А потом настало лето. Ночью долго смотрел сон – там текла вода. А потом проснулся, попытался встать – и понял, что не получается. Забыл как это сделать…
Лехтев, тогда прибывший с неотложной помощью восстановительного и настоявший на подробном обследовании, на Яржэна был непохож. Рослый, объемней, чем немаленький Оилья, с очень громким и очень эмоционально насыщенным голосом. И выговаривать этим громким голосом со всем напором, что он думает об отношении пациента к собственной безопасности, себе не отказывал. Другая жизнь начиналась с совсем отдельной жары, что втекала в открытую створку окна, не рассеивалась в прохладном воздухе восстановительного, отдельно ощущалась потным, вот только вспоминающим, как что-то чувствовать, кроме боли, еще не совсем своим телом. Почти под слезы на глазах – под командное: «Согни – выпрями… Теперь в локте. Теперь попробуй присесть», - никогда в голове не укладывал, что привычные движения так… уязвимы и так трудно даются. Ладно, что больно. А, завершив команды, лехтев и загрохотал: «Скажи, силач – ты где о себе думал? И, еще интересней, что?

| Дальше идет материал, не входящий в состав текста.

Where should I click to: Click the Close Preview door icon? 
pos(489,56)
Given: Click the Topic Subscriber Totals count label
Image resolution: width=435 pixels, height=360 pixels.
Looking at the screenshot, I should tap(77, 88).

За помощью не пойдешь – пока встать не сможешь, что ли?» И тоже своеобразное упражнение – расцепить зубы и говорить: «Но я… встал?» «Встали, ньера Оилья эс Саиргасса, - этот храмовый говорит тихо. – Теперь прошу вас садиться». Приглашает к экрану, дальше говорит негромко – просто слышно слишком близко: «При среднем поражении – надо было постараться такую… поросль запустить».
Как его зовут, сейчас, глядя на облака, Оилья не мог вспомнить. Того, на ком жизнь и ожидания от своего места за раз и болезненно сломались. На гулком: «При текущем фоне присутствия Изнанки состояние останется средней стабильности. В ключевые точки года возможны рецидивы. Обращайтесь за помощью вовремя».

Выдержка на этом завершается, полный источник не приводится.